- _SHORT EXERCISE A_:
Answer these from the child care article, one line each:
(i) In which state is the organizer fighting?
(ii) How many fragmented child care experiments does the article say America runs?
(iii) What share of a family's income did the co-payment cap limit payments to?
- _SHORT EXERCISE B_:
Rewrite everything from "The same day, across" down to "on to survive." in the child care article, swapping "thousands" for "hundreds".

- _PAGE_:
▶
As an organizer, I am now fighting in my home state of North Carolina to ensure others don’t do the same. But that fight is getting harder, with higher prices due to tariffs and the war. Now, childcare providers are facing these rollbacks. If America values children, then America must finally value child care and the people who provide it by committing to the public investment required to keep the system from collapsing.
For decades, the U.S. has structured child care as an individual burden carried primarily by women, families, and an underpaid workforce expected to hold together one of the country’s most essential systems through sacrifice alone. As a result, America continues to operate what is essentially 50 fragmented child care experiments layered onto a federally funded system with no consistent national floor for affordability, provider stability, or compensation.
The situation got more dire on Monday with the Trump administration’s executive order. It removed the cap that limited co-payments to 7% of the family’s income; eliminated requirements that direct services be provided through grants and contracts; and rescinded provisions that allowed childcare providers to be paid in advance for their service. In addition, it mandated reimbursement models for programs based on enrollment rather than by attendance. These provisions were enacted as a safety net to offset significant workforce shortages due to chronically low wages.
The same day, across the country, thousands of child care providers and parents protested, sending loud messages to legislators to “fix” the problem. While the needs may differ from state to state, there is one resounding national reality: the system is failing the very people it depends on to survive.
The consequences are impossible to ignore. The rollbacks are driving up costs for childcare providers – and families – at a time when people can least afford it. Rents are rising. Food prices are rising. Utilities are rising. And, for the first time in three years, American wages are not keeping up with inflation.
◀
- _RECORD SET_:
▶
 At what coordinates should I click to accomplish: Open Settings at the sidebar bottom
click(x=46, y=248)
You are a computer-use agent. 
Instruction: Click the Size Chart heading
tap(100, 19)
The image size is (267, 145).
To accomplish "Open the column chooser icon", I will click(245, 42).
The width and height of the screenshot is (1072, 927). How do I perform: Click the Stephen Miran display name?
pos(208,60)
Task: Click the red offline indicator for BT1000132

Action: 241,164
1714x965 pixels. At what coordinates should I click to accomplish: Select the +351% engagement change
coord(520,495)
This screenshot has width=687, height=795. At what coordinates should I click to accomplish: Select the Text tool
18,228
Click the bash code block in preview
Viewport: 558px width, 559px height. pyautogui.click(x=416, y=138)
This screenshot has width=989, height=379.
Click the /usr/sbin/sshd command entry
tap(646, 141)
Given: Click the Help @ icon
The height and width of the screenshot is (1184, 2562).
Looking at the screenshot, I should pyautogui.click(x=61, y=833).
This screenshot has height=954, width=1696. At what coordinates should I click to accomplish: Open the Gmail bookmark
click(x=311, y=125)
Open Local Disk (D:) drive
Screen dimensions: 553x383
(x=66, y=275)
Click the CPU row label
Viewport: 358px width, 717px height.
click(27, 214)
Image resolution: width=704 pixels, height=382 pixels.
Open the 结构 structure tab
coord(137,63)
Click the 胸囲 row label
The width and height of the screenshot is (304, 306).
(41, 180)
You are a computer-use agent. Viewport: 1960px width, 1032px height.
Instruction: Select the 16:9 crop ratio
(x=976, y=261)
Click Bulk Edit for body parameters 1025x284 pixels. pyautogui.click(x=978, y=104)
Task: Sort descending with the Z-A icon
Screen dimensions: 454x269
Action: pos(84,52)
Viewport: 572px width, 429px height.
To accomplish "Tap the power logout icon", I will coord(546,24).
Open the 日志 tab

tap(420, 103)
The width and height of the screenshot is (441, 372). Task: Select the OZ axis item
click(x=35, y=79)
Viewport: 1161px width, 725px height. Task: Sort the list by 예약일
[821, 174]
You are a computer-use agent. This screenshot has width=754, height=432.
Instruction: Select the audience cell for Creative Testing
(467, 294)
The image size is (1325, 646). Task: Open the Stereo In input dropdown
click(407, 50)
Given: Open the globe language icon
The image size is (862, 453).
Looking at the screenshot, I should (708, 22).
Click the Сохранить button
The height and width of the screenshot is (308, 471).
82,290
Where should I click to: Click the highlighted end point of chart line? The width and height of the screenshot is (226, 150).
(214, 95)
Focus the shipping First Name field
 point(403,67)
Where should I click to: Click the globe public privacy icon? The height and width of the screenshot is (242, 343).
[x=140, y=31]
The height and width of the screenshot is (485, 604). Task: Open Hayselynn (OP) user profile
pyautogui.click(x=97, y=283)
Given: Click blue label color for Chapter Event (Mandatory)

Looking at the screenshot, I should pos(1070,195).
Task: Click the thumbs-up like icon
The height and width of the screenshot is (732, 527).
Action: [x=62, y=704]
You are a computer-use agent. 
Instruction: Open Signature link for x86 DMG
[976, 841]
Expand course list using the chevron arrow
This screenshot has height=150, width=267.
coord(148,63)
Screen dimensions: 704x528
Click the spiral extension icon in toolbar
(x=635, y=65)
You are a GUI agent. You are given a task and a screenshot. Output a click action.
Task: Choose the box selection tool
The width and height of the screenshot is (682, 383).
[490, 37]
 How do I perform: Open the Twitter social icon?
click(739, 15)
◀
- _WORKED SOLUTION A_:
(i) North Carolina
(ii) 50
(iii) 7%

- _WORKED SOLUTION B_:
The same day, across the country, hundreds of child care providers and parents protested, sending loud messages to legislators to “fix” the problem. While the needs may differ from state to state, there is one resounding national reality: the system is failing the very people it depends on to survive.